The Painter Tilts Toward Liberation of Form
NEW YORK
A strange sight greets visitors to the Georg Baselitz exhibition of 100 paintings and sculptures at the Solomon R. Guggenheim Museum in New York. Viewers - tilted like trees in the wind - regard the paintings with their heads cocked at a 45-degree angle.
Why the odd posture? Because the signature element of the German painter, born in 1938, is the upside-down image, and museum-goers nearly stand on their heads trying to decipher the pictures. Dubbed a Neo-Expressionist by critics in the 1980s, Baselitz enjoys an exalted reputation in Europe.
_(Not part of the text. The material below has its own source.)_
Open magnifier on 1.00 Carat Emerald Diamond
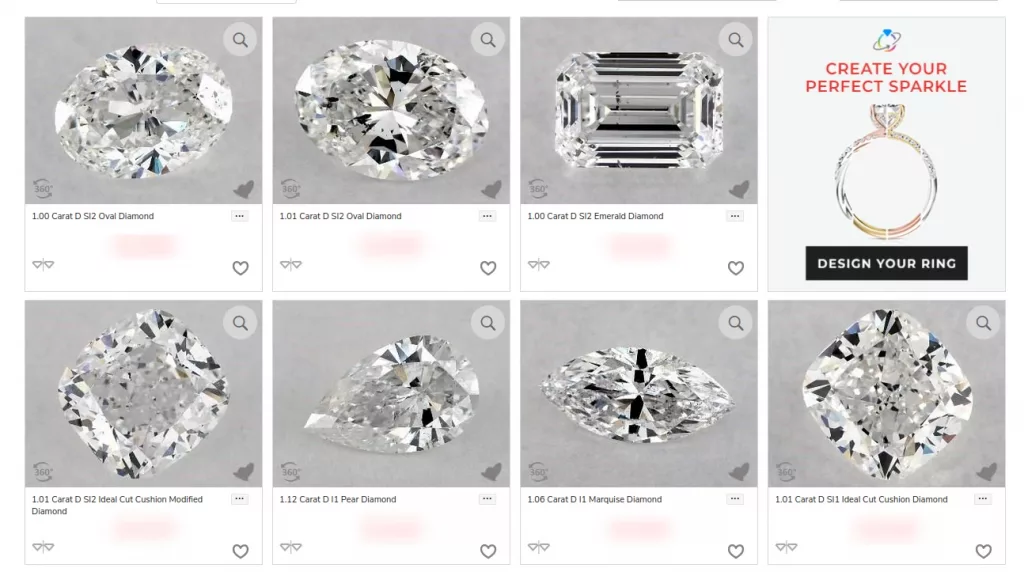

This show, on view until Sept. 17, is his first retrospective in the United States. It includes nearly 30 years of work, starting with examples from his first solo show in 1963.
Reality, but on a slant
The common thread during a career of experimentation is Baselitz's desire to, as he has written, "liberate representation from content."
Distortion, contortion, and obfuscation are the means to accomplish this radical restructuring of reality. "Tell all the truth, but tell it slant," the poet Emily Dickinson advised. Baselitz similarly bases his images on reality, but stands them on end or turns them sideways. Neither strictly abstract nor representational, the pictures succeed or fail by virtue of formal elements like color, shape, line, and brushstroke.
In a well-known series beginning in 1965, Baselitz painted "heroes" that draw on myth and memory. In these works, he distorted the figures, who have disproportionately small heads, as in the Mannerist paintings he admires. Baselitz's archetypal heroes stride purposefully across a symbolically ruined landscape. In "Black and White" (1966), a male figure wears a backpack, as if shouldering the burden of rebuilding post-war Germany.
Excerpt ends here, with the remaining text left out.